Check each line of the listing below for the string "computer", and copy the ones that have it.

────

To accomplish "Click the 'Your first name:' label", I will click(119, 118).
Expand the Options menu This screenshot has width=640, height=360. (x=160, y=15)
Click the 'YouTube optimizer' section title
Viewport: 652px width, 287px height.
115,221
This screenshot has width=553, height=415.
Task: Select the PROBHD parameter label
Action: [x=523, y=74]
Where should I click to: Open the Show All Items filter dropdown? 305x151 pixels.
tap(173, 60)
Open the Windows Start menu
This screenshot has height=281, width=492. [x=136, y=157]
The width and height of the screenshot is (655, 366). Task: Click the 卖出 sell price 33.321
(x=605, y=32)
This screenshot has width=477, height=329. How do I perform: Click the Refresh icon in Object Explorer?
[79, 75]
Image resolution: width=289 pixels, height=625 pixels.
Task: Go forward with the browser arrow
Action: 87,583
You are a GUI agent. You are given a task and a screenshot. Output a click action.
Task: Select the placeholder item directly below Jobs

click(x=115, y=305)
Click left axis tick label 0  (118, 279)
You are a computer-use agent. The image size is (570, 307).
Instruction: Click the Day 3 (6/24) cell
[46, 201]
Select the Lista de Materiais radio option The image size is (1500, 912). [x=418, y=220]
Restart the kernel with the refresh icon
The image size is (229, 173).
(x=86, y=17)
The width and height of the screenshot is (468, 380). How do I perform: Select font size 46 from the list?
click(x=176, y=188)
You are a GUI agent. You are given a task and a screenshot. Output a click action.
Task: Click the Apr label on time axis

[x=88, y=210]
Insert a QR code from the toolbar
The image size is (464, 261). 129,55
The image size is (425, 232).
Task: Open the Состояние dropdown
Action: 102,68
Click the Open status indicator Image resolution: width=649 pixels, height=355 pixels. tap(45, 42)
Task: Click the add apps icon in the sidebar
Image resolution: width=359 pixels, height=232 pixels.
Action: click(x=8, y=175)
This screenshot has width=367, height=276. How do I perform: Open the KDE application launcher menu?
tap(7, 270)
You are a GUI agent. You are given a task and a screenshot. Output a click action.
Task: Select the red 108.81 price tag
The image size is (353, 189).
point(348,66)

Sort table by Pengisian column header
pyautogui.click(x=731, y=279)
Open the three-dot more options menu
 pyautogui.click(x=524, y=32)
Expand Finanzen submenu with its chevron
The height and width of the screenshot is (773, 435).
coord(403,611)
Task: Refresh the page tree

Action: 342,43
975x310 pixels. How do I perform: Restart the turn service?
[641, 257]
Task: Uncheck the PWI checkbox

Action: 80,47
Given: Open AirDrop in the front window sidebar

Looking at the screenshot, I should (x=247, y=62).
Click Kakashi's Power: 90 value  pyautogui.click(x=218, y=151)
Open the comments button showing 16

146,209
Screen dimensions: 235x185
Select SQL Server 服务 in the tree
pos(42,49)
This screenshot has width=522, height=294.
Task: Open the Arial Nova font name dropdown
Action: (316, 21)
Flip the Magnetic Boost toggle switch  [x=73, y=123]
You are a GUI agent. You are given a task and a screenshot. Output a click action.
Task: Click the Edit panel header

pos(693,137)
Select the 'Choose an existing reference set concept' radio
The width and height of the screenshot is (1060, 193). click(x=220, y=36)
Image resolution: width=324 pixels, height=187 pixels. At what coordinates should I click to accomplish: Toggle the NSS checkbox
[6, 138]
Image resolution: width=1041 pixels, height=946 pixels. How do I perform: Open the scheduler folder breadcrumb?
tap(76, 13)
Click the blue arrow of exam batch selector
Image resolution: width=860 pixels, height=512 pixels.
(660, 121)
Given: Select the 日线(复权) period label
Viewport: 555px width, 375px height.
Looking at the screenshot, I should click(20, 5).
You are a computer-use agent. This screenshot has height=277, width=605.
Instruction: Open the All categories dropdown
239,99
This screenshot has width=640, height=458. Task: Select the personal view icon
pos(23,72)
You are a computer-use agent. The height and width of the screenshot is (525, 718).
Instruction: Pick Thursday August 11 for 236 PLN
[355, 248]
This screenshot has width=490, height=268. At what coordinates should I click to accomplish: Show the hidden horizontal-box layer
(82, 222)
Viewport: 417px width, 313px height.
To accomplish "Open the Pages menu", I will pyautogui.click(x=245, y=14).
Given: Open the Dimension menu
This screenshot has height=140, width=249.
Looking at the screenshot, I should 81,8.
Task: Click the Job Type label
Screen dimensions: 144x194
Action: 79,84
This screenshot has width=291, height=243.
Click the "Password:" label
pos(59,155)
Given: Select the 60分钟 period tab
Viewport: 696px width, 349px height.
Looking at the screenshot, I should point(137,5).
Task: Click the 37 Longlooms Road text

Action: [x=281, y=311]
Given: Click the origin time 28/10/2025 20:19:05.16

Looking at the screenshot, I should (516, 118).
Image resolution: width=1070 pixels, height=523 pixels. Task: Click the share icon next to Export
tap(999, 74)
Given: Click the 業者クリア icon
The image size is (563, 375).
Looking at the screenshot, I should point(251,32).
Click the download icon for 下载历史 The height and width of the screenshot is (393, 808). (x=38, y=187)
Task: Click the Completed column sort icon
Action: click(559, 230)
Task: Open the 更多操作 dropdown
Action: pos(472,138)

────

* COMPLETED TASK *
You are a computer-use agent. The image size is (570, 307).
You are a computer-use agent. This screenshot has height=277, width=605.
You are a computer-use agent. The height and width of the screenshot is (525, 718).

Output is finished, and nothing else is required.